Never going in there again unless I'm dying of thirst and have $5 to buy some organic berry drink.

In the Weekly Standard today Andrew Breitbart savages Whole Foods perfectly and elegantly.

THE DOWNSIDE to the Whole Foods experience is that its success is driven by one of our era's more grotesque phenomena: the upwardly-mobile urban dweller, the one who wants to indulge class-conscious epicurean yearnings and save the world, too. Whole Foods is a wonderland molded to accommodate the psyche of the socially-responsible, guilt-ridden liberal--the crunchy Kucinich capitalist.

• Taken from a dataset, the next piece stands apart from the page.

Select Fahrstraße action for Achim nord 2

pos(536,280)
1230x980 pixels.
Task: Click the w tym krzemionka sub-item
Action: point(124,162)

What other conceivable reason would the chain have for displaying Out magazine at the checkout stand? Even if the wishful demographic estimates of gay-rights groups don't economically justify
this niche product's front-and-center placement at the point of sale. Out--with other unreadable yoga and nutritionist-approved lifestyle monthlies arrayed around it--screams: You are an open-minded, deep-feeling and wondrously spiritual person. You are now free to buy, buy, buy!

That's also why the fundraising tally for the crisis du jour--tsunamis, famines, whatever--for each individual Whole Foods store is artfully displayed near the ATM swipe. The website, wholefoods.com, is designed more in the style of a charitable foundation than a billion-dollar grocery enterprise. "Seafood sustainability" and "commitment to green" are among the subliminal slogans seeded throughout the shopping experience, as if to say, Hey, we're in this together. Your total is $117.42.


What really gets Breitbart's goat is a letter posted at eye-level at the checkout counter (well organized and efficient I must admit) by John Mackey, Whole Foods' CEO that shows how a mess of animal rights and vegetarian groups support Whole Foods' policies. PETA (People for the Ethical Treatment of Animals) is one of the undersigned which is a litmust test for me. Anyone who believes being a carnivore is "Holocaust on a plate" is deeply deluded or deeply troubled.

This letter though was signed by Peter Singer of Animal Rights International. Singer is a bio-ethicist and professor at Princeton who advocates famously bestiality (accusing humans of being 'specieist') and societal killing of severely disabled babies.

Back to Whole Foods, a highly profitable corporate entity which has chosen to brandish the Peter Singer Seal of Approval. The problem is that many people, myself among them, regard the man as a monster. All at once, what I had accepted (from an amused intellectual distance) as clever market positioning, artfully designed to draw in the gullible left, took a disturbing turn. I had always assumed Whole Foods did its homework to ensure that the social experience of shopping there would be a fine imported blend of good corporate citizenship and high-camp, but harmless, political correctness.

What we have instead is not so harmless after all. There is something deranged about a wildly successful corporate entity that prizes the endorsement of a man who will not distinguish between the moral claims of a lamb chop and a school child.


Call me a Philistine but I am much, much happier shopping at Super Stop n Shop.